__Task directions__
Count the lines in the entries below that contain the string "height", matching case exactly. Reply with the number alone.

Entries on target coordinates:
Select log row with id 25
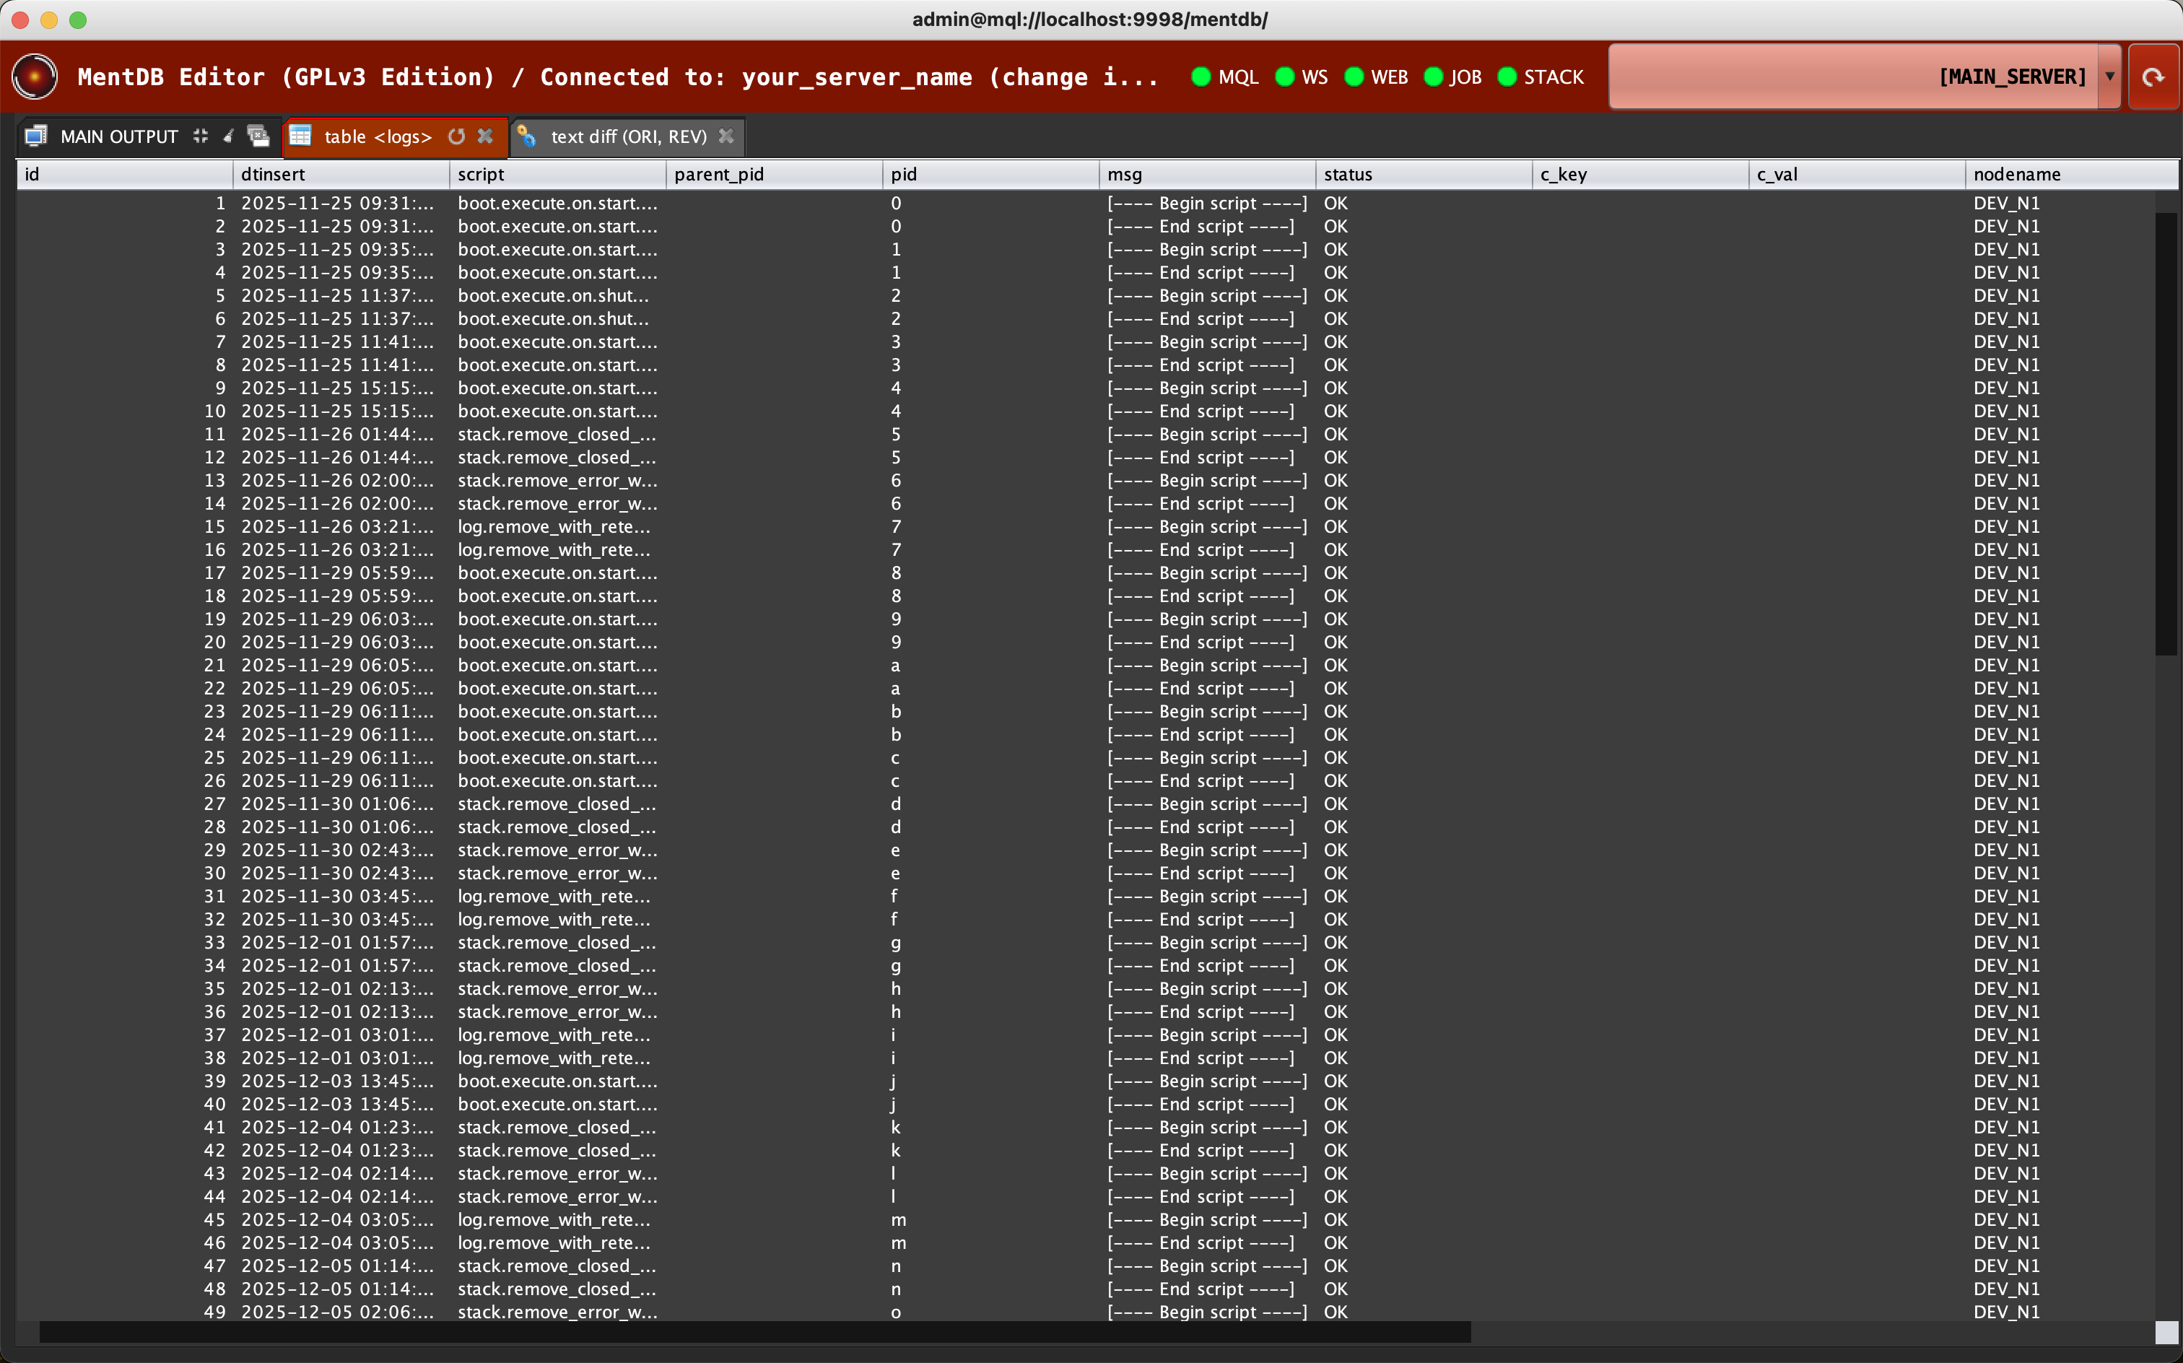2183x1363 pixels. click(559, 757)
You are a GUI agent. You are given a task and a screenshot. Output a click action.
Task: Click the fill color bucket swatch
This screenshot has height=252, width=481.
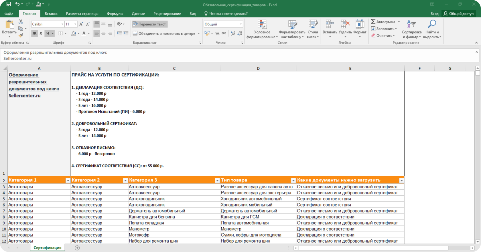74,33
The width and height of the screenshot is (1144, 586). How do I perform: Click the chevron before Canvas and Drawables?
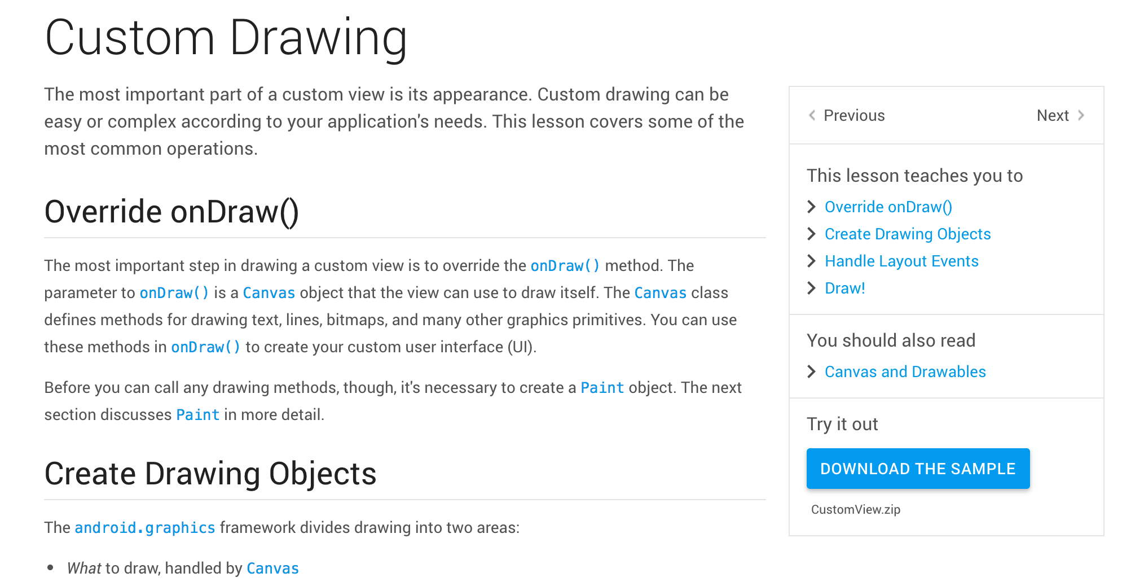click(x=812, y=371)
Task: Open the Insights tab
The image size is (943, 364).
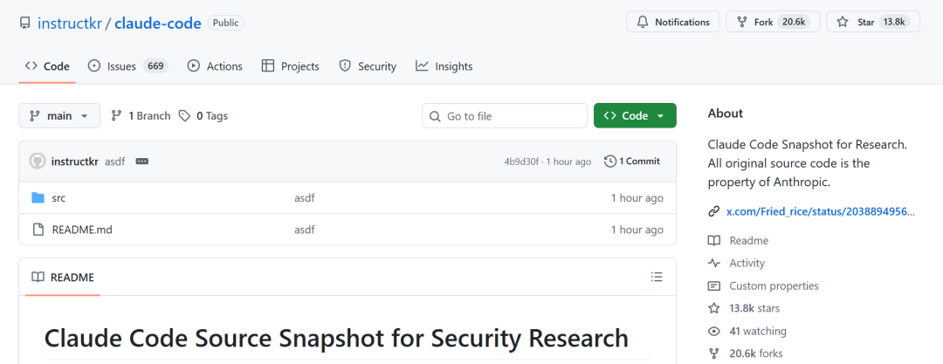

__Full solution__
2